The smoke wafting from the wildfires raging across the Western United States is a wrenching sight, even from nearly a million miles away.

NASA’s Earth Polychromatic Imaging Camera (EPIC) captured a dramatic shot of the smoke on Wednesday (Sept. 9), showing a huge gray-brown smudge hovering over the Pacific Ocean just off the West Coast. 

EPIC rides aboard the U.S. National Oceanic and Atmospheric Administration’s Deep Space Climate Observatory (DSCOVR), which orbits the sun in a gravitationally stable spot 930,000 miles (1.5 million kilometers) from Earth.

The smoke is bad over terra firma as well, blanketing much of California, Oregon and Washington state. The extent of the pollution, which has caused hazardous air quality and apocalyptically orange skies across the West Coast, is laid bare in a photo snapped Wednesday by the Moderate Resolution Imaging Spectroradiometer instrument on NASA’s Terra satellite.

Such imagery helps convey the scale and ferocity of the current fires, which have killed at least 15 people to date and forced more than 40,000 people in Oregon to evacuate their homes, according to The New York Times.

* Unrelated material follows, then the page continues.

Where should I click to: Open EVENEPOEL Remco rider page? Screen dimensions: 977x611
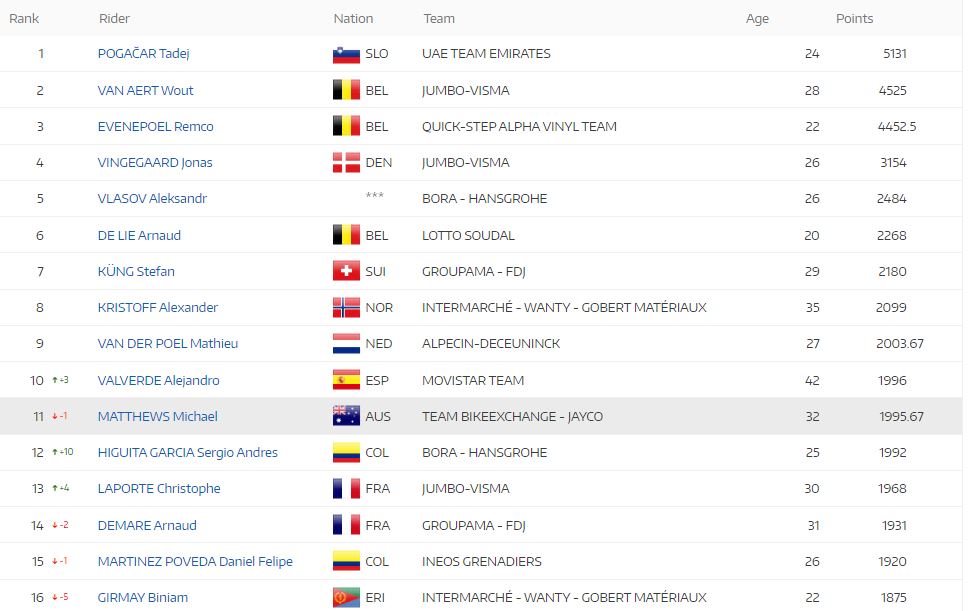156,127
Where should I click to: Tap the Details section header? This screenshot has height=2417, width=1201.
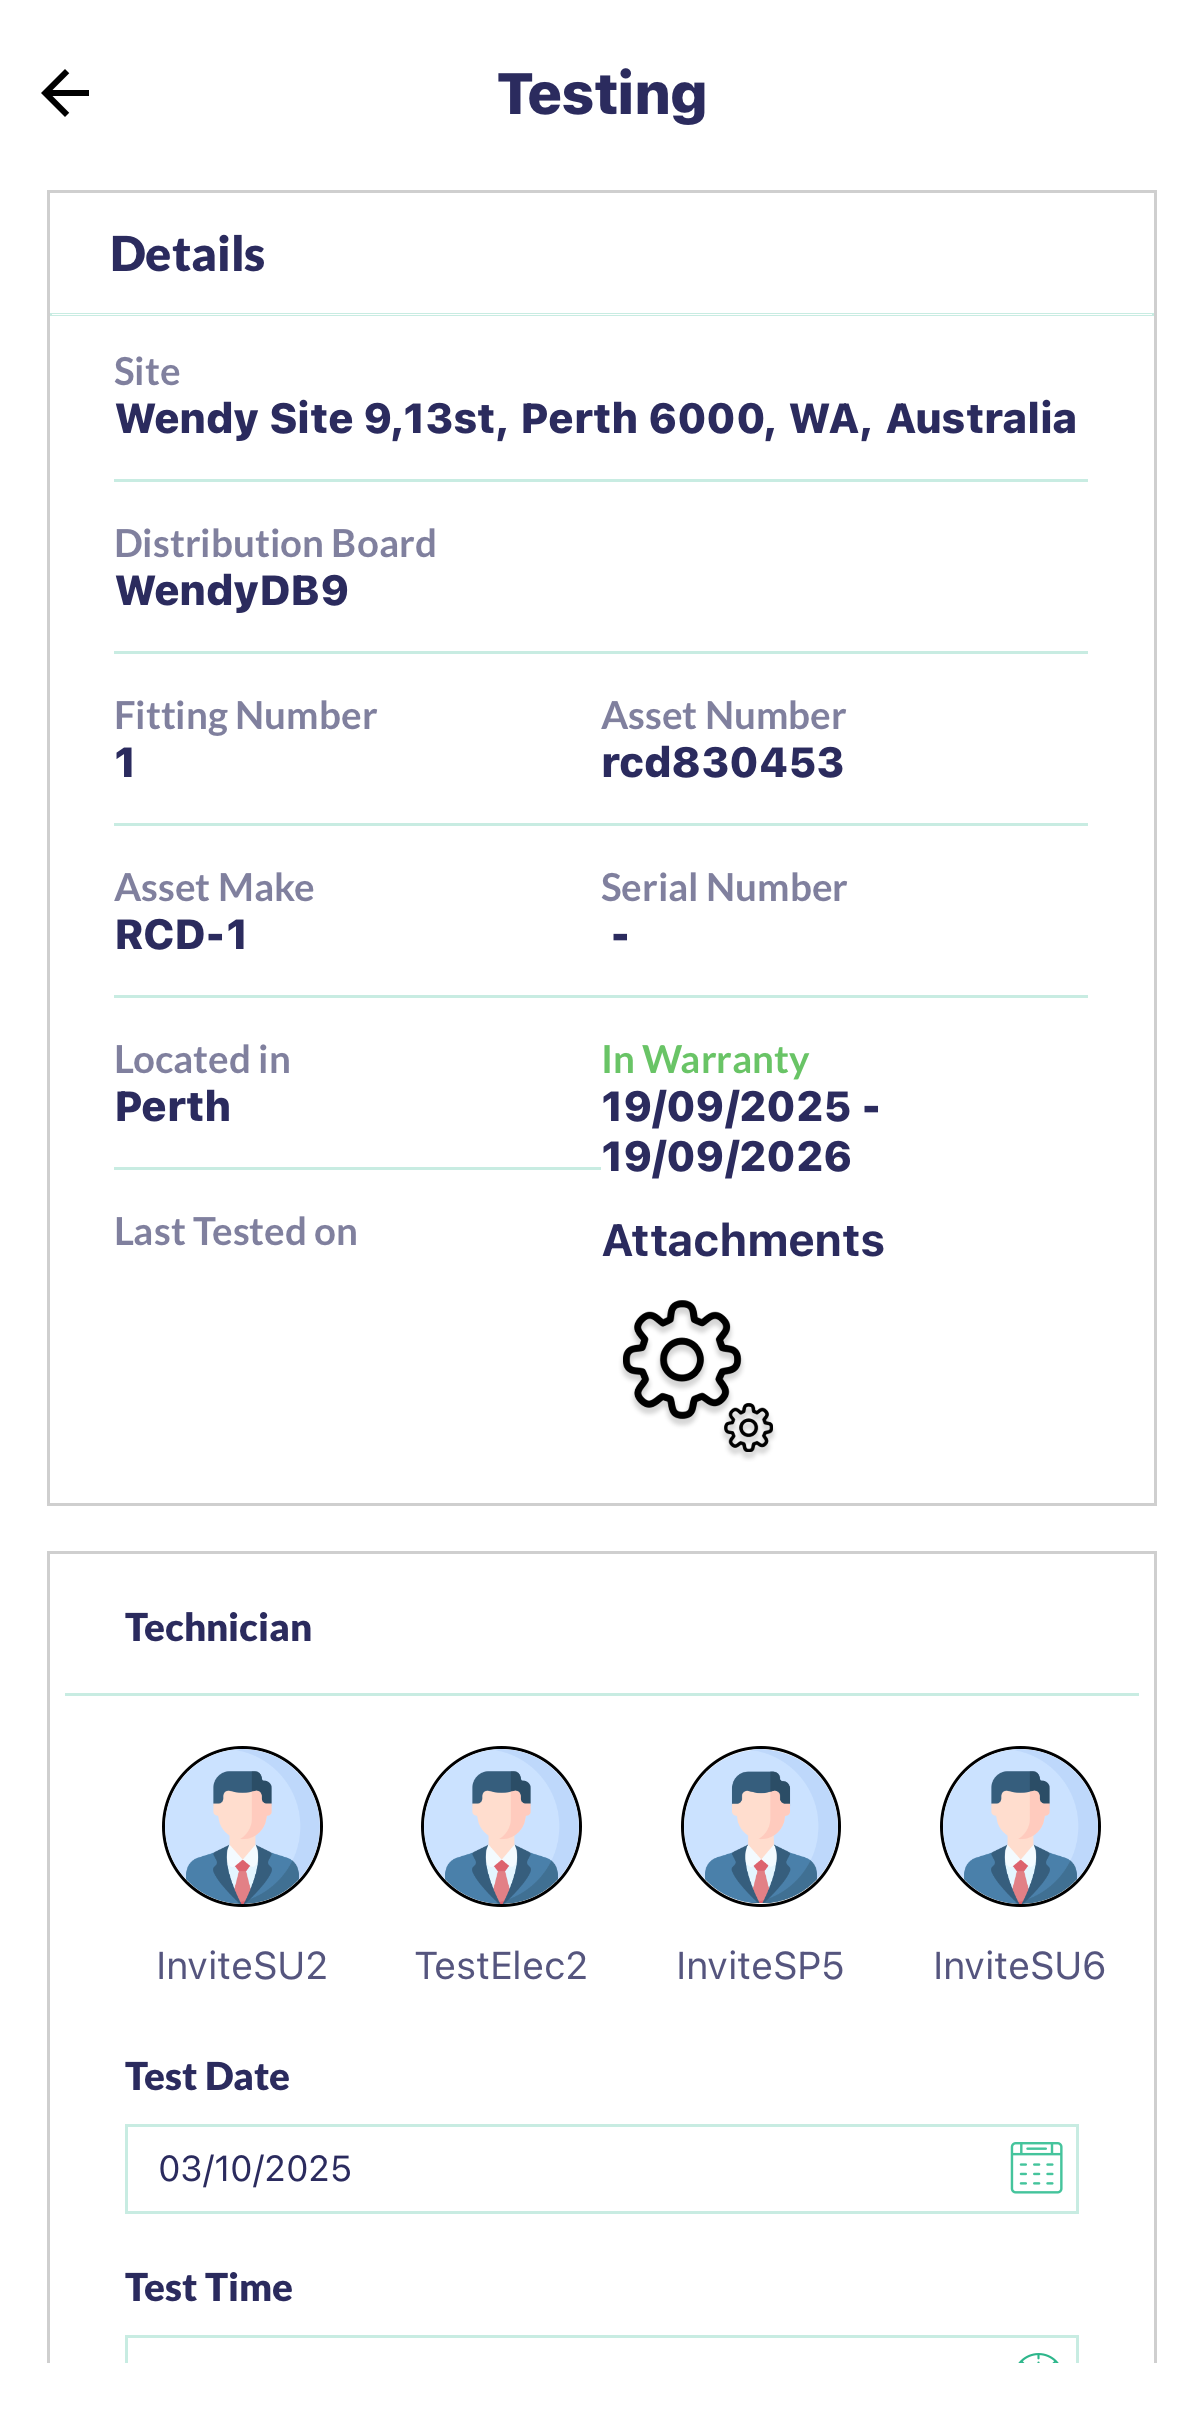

The blazes are also charring huge tracts of land. For example, 330,000 acres (133,500 hectares) burned in Washington on Monday (Sept. 8) alone, Gov. Jay Inslee tweeted on Tuesday (Sept. 9). That’s more than in 12 of the state’s 18 most recent entire fire seasons, he said.

And wildfires have burned more than 3.1 million acres (1.25 million hectares) in California since the beginning of the year, the California Department of Forestry and Fire Protection (CALFIRE) wrote in an update Friday (Sept. 11). 

“This year’s acres burned is 26 times higher than the acres burned in 2019 for the same time period, and the combined amount of acres burned is larger than the state of Connecticut,” CALFIRE officials wrote.

The raging fires are driven by high temperatures and dry conditions throughout the West. The region is getting hotter and drier thanks to human-caused climate change, so it’s no surprise that wildfires there have been getting more extreme and more destructive recently, experts say.